By now, most Wood River Valley residents agree the county needs more affordable housing units. But there seems to be little consensus on where they should go.
That conundrum played out yet again during a Ketchum Planning & Zoning Commission meeting Monday, Dec. 12.
Property owners Jake and Trina Peters made a preliminary request to rezone and develop land in the Kinderhorn subdivision at the east end of Sixth Street, a few blocks from Ketchum City Hall and emergency services stations.
In exchange, the Peterses are offering to build between 4,000 and 6,000 square feet of affordable housing.
"It could be used (as rentals) by emergency personnel, or (we'd prefer) deed-restricted property that we would sell to families that otherwise wouldn't have the opportunity to live here," Jake Peters told commissioners. "We would prefer to build something nicer. To sell deed-restricted, that would give us a budget roughly double."
Ed Lawson, an attorney hired by neighbors of the Peterses, argued that development there is inappropriate because of the topography, and that a restriction on the subdivision plat prohibits changes without written permission from other owners.

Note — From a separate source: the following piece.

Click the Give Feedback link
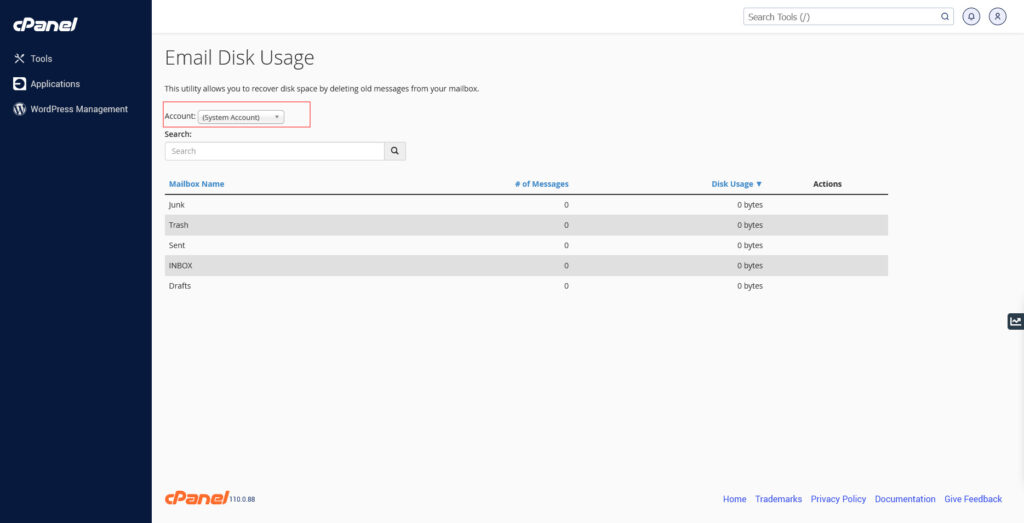Screen dimensions: 1024x523 973,499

"I'm here to caution you against investing too much time because there's no likelihood that all property owners would sign the certificate," he said. "This is not the place to buy additional density for affordable housing."
The lot in question lies in the Agricultural and Forestry and Mountain Overlay zones. The Peterses are proposing a zoning change to General Residential-High Density, and want to subdivide it into three lots under a development agreement.

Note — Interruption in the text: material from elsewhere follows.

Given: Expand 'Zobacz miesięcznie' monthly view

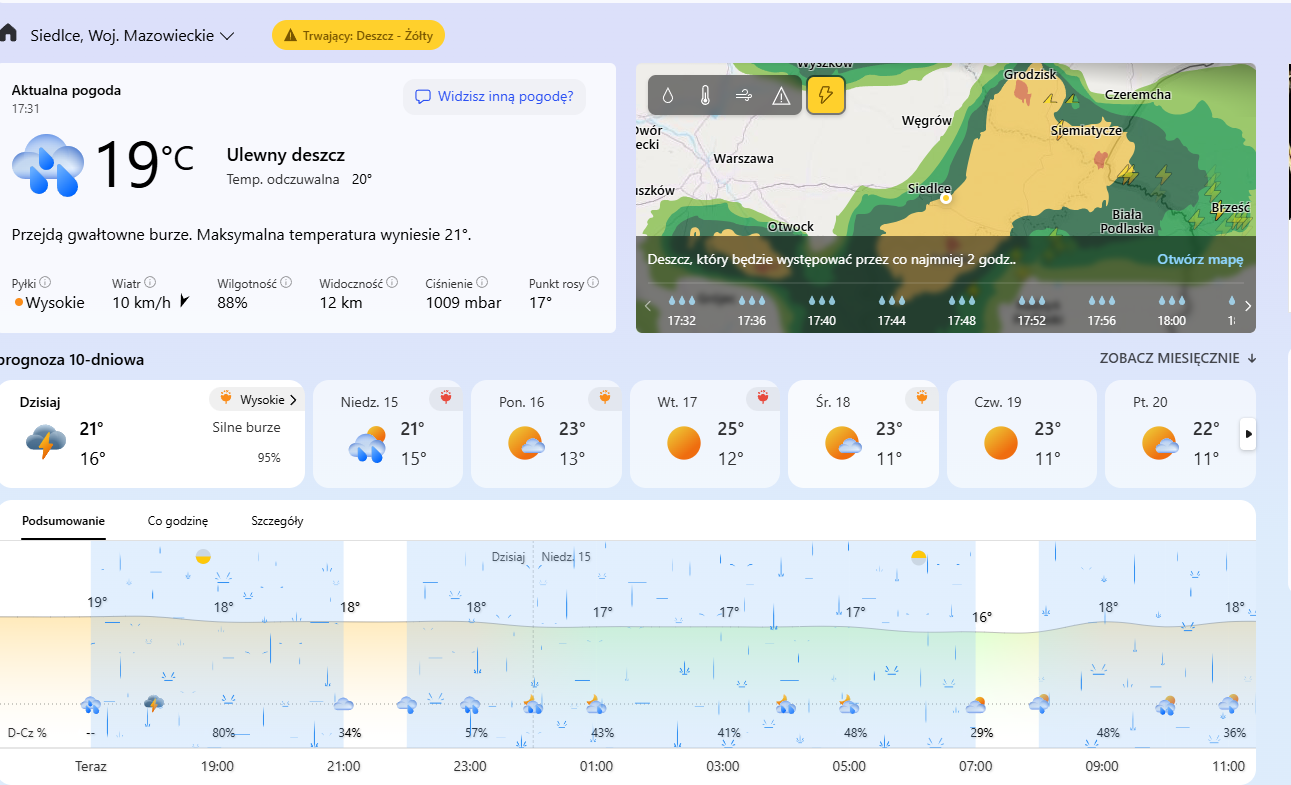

Lot 1 would accommodate the existing house. The quarter-acre Lot 2 would be restricted to a single-family house. Lot 3, .69 acre, could accommodate the affordable housing, possibly three units.
"I can't think of a better place for affordable housing than three blocks from City Hall," said the Peterses' attorney, Barry Luboviski. He argued that other property owners don't have to sign off on the project because they would amend only one lot.
Nils Ribi, a Sun Valley Planning and Zoning commissioner, and Mark Hofman, Sun Valley's planning director, told the Ketchum P&Z they were opposed to the idea because development there would impact the view corridor to the west of Sun Valley Road, which Sun Valley's comprehensive plan seeks to protect.
Subdivision property owner Jill Rubin also spoke out against the idea.
"When you buy a piece of property, there are rules and regulation and stipulations," she said, adding that amending those rules is what caused the affordable housing problem in the first place. "You're ruining the quality of life of those who bought 20 years ago."
Ketchum resident Mickey Garcia rejected that argument.
"I get so sick and tired of hearing that," he said. "NIMBYs are masquerading as quality-of-lifers. We're talking about affordable housing for police, teachers. We're not talking about (people) who bag your groceries. That would really scare people. Change is an evolutionary process. You're going to have to deal with it."
Ketchum P&Z commissioner Greg Strong said not enough people support affordable housing when it's near their property.
"I can't think of any affordable housing proposed that neighbors weren't opposed to," he said. "Rules change all the time in planning and zoning. It's not all for the bad. A lot of it is to protect landowners. Because of all the growth, you have to accommodate it. You can't remain stagnant."
Commissioners said they would wait for Ketchum City Attorney Ben Worst to issue a legal opinion before telling the Peterses how to proceed.